La patologia
La fistola perianale è un tramite anomalo che mette in comunicazione il canale anale o il retto con la cute della regione perianale.
Nella maggior parte dei casi rappresenta l’evoluzione di un precedente ascesso anale: l’infezione nasce da piccole ghiandole presenti nel canale anale e può creare un tragitto che, dopo la fase acuta, rimane aperto verso l’esterno.
I sintomi più frequenti sono:
secrezione persistente o intermittente dalla cute vicino all’ano;
fastidio, dolore o bruciore locale;
episodi ricorrenti di gonfiore o ascesso;
piccole perdite di sangue o materiale purulento;
irritazione cutanea perianale;
riacutizzazioni con dolore, tumefazione e febbre nei casi di nuovo ascesso.
Le fistole non sono tutte uguali.
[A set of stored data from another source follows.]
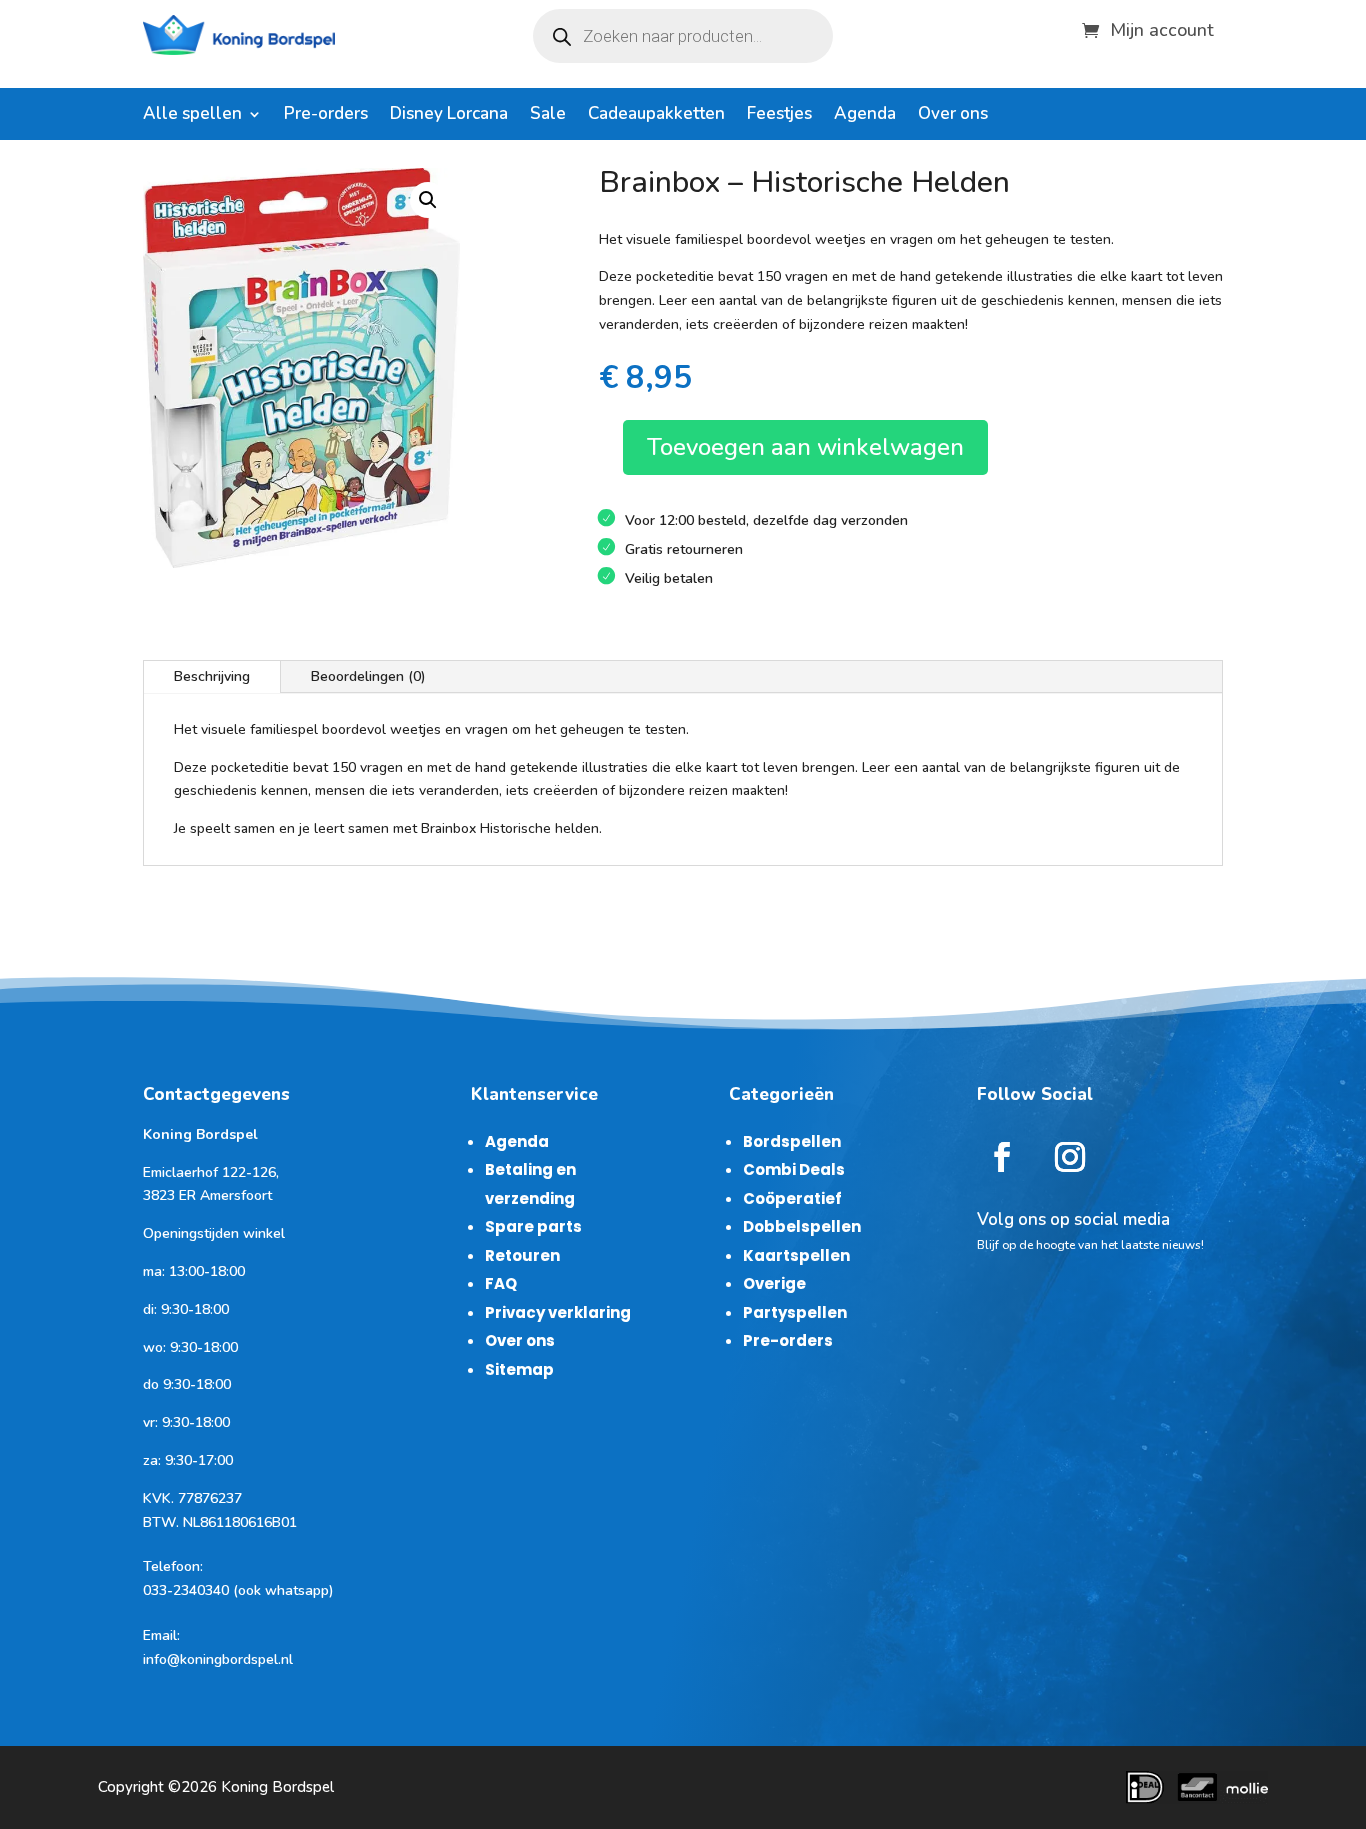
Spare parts (533, 1226)
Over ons (953, 116)
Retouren (522, 1255)
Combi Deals (794, 1169)
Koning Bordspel (277, 1787)
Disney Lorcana (449, 116)
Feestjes (779, 116)
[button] (428, 200)
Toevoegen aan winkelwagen (805, 447)
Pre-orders (326, 116)
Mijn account (1162, 27)
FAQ (501, 1283)
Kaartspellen (796, 1255)
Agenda (865, 116)
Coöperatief (792, 1198)
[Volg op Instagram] (1070, 1157)
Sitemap (519, 1369)
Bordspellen (792, 1141)
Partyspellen (795, 1312)
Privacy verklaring (558, 1312)
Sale (548, 116)
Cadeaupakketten (656, 116)
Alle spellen (192, 116)
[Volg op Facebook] (1002, 1157)
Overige (774, 1283)
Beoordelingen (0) (368, 676)
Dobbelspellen (802, 1226)
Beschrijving (212, 676)
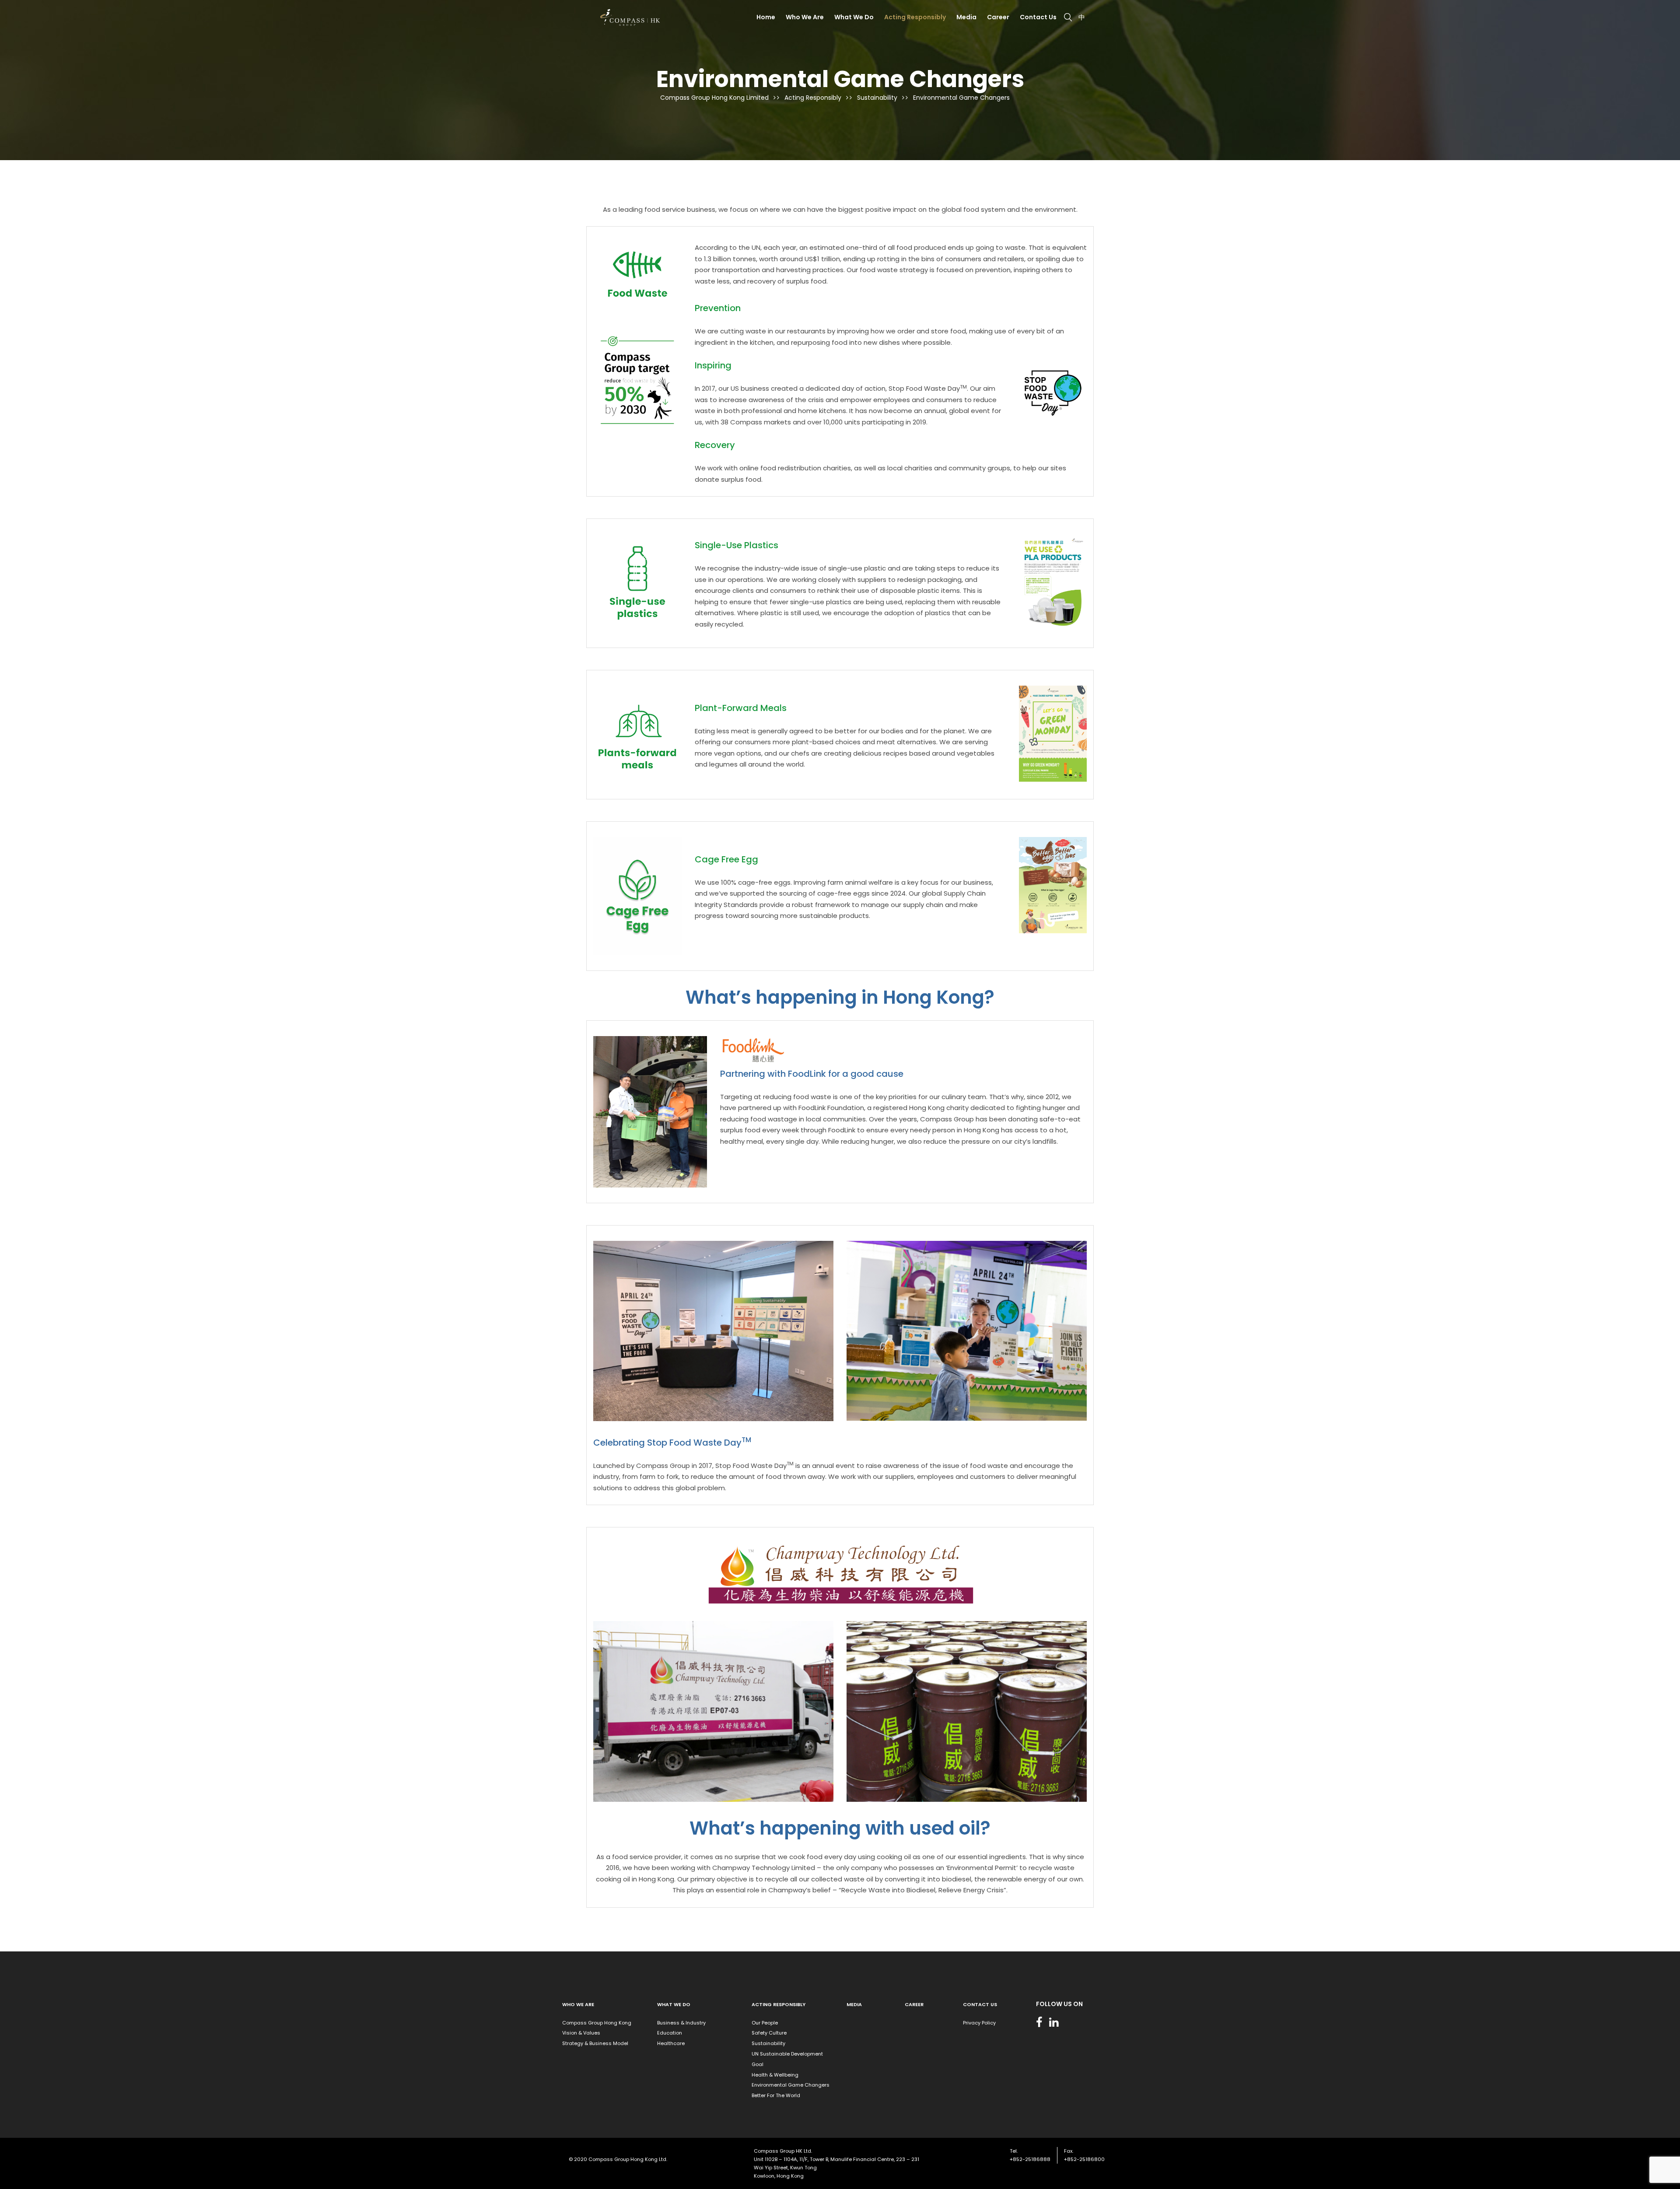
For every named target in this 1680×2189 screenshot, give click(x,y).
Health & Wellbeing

Il tragitto può essere superficiale oppure attraversare in misura variabile gli sfinteri anali, cioè i muscoli responsabili della continenza. Per questo motivo la valutazione corretta del percorso della fistola è fondamentale prima di scegliere il trattamento.
L’obiettivo della chirurgia è duplice: guarire la fistola e, allo stesso tempo, preservare il più possibile la funzione degli sfinteri.
Diagnostica
La diagnosi inizia con la visita proctologica, che permette di valutare l’orifizio cutaneo esterno, eventuali secrezioni, la presenza di infiammazione locale e la sospetta direzione del tragitto fistoloso.
Nei casi più semplici e superficiali la diagnosi può essere prevalentemente clinica. Tuttavia, quando la fistola è complessa, recidiva, multipla, associata ad ascessi profondi o quando è necessario pianificare con precisione l’intervento, è indicato completare lo studio con esami strumentali.
L’esame di riferimento è la:
Risonanza Magnetica della pelvi/perineo con mezzo di contrasto
La RM permette di:
identificare il tragitto principale della fistola;
evidenziare eventuali tramiti secondari;
ricercare raccolte ascessuali profonde;
definire il rapporto della fistola con sfintere interno ed esterno;
distinguere fistole semplici da fistole complesse;
pianificare il trattamento chirurgico più sicuro.
In casi selezionati possono essere utili anche ecografia endoanale, anoscopia, rettoscopia o ulteriori accertamenti, soprattutto se vi è sospetto di malattia infiammatoria intestinale, come il morbo di Crohn.
Fistulectomia
La fistulectomia è un intervento chirurgico finalizzato all’asportazione del tragitto fistoloso.
L’intervento viene programmato dopo un’adeguata valutazione clinica e, quando indicato, dopo lo studio con risonanza magnetica. La scelta della tecnica dipende dal tipo di fistola, dalla sua profondità, dal coinvolgimento degli sfinteri e dalla presenza di eventuali tramiti secondari o raccolte ascessuali.
Durante l’intervento il chirurgo identifica il tragitto fistoloso e procede alla sua asportazione, cercando di rimuovere il tessuto patologico responsabile della persistenza dell’infezione. La ferita può essere lasciata guarire progressivamente oppure gestita secondo la tecnica ritenuta più adatta al singolo caso.
La fistulectomia è particolarmente indicata nelle fistole semplici o con limitato coinvolgimento sfinterico. Nelle fistole più complesse può essere necessario ricorrere a strategie diverse o staged, come posizionamento di setone, drenaggio dell’ascesso, tecniche di risparmio sfinterico o procedure ricostruttive.
La priorità è sempre evitare danni agli sfinteri anali e ridurre il rischio di incontinenza.